| Estratto del documento |
________________________

Si è costituito in giudizio il Comune di Milano, che ha richiesto il rigetto dell’appello principale, stante la sua infondatezza, ed ha altresì proposto appello incidentale, proponendo il seguente motivo:

errata interpretazione; violazione art. 32, co. 40, d.l. n. 260/2003, poiché legittimamente la maggiorazione del 10% è “applicata sia ai diritti di segreteria, sia agli oneri di urbanizzazione”

All’udienza di trattazione, la causa è stata riservata in decisione.

DIRITTO

2. L’appello principale è infondato e deve essere, pertanto, rigettato, per le ragioni di seguito esposte

Quanto al primo motivo di appello (sub a) dell’esposizione in fatto), giova osservare che la scelta di decidere la controversia in forma semplificata, sia nella vigenza dei precedenti artt. 21 e 26 l. n. 1034/1971, sia in vigenza dell’attuale art. 60 Cpa, spetta al giudice ed alla sua valutazione, in relazione al thema decidendum ed alle risultanze processuali, in ordine alla concreta esperibilità di tale tipo di pronuncia,

Quest’ultima non si caratterizza per particolari regole di forma, ma, come tutte le sentenze, ben può essere oggetto di impugnazione, laddove ritenuta errata o carente. Si intende affermare che ciò che può costituire oggetto di impugnazione (e segnatamente di appello) non è la “scelta in sé” del tipo di pronuncia e dell’esistenza (o meno) dei presupposti per addivenire a sentenza in forma semplificata, bensì la congruità della decisione assunta, in relazione ai motivi di ricorso proposti avverso gli atti impugnati.

________________________

| Dati forniti |
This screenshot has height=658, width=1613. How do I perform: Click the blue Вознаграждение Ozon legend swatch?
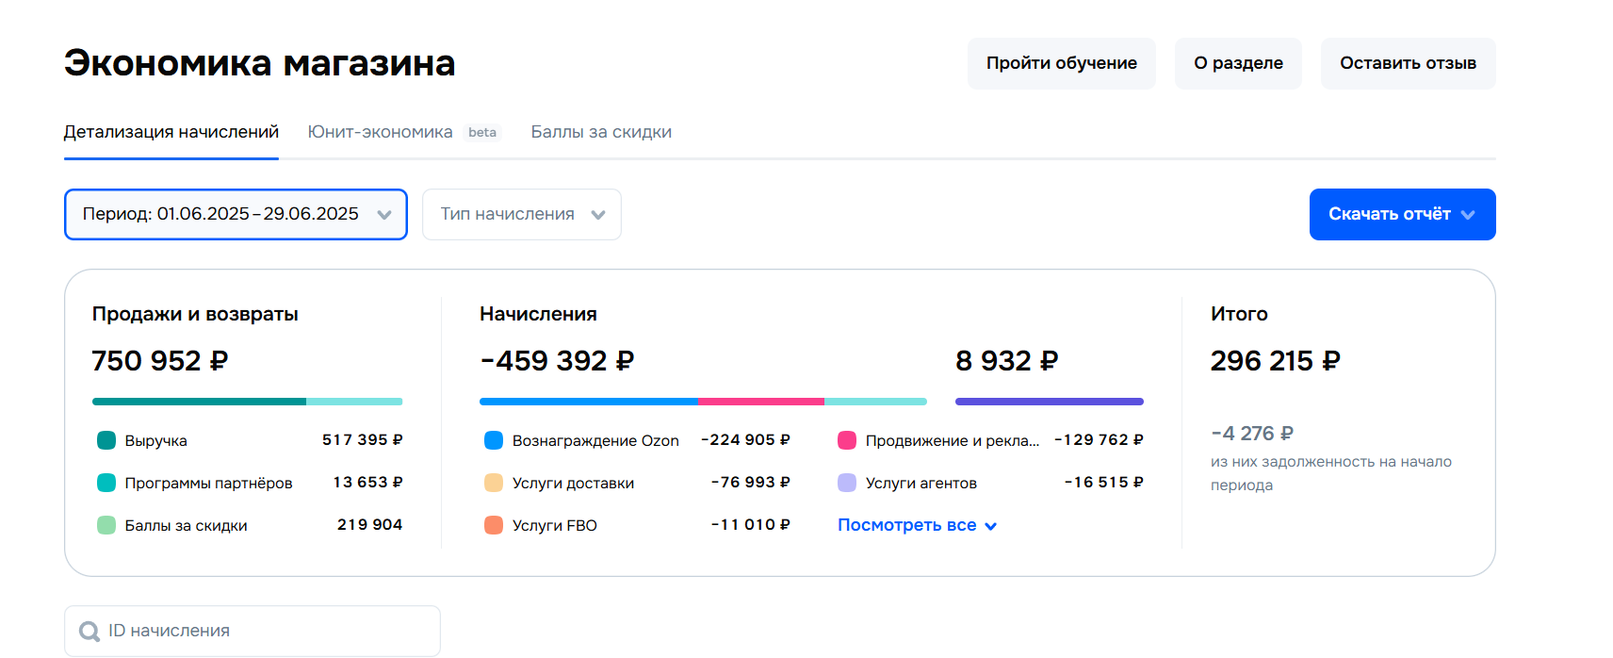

________________________

| Istruzioni |
**a)** Rispondi a queste domande sull'estratto del documento:
(i) Chi si è costituito in giudizio?
(ii) Quale percentuale di maggiorazione è citata nel motivo dell'appello incidentale?
(iii) A chi spetta la scelta di decidere la controversia in forma semplificata?
**b)** Secondo il motivo dell'appello incidentale riportato nell'estratto del documento, perché l'interpretazione contestata è errata?

| Elenco risposte |
**a)**
(i) Il Comune di Milano.
(ii) Il 10%.
(iii) Al giudice e alla sua valutazione.

**b)** Secondo il Comune di Milano, la maggiorazione del 10% è legittimamente applicata sia ai diritti di segreteria sia agli oneri di urbanizzazione. Per questo l'interpretazione contestata viola l'art. 32, co. 40, d.l. n. 260/2003.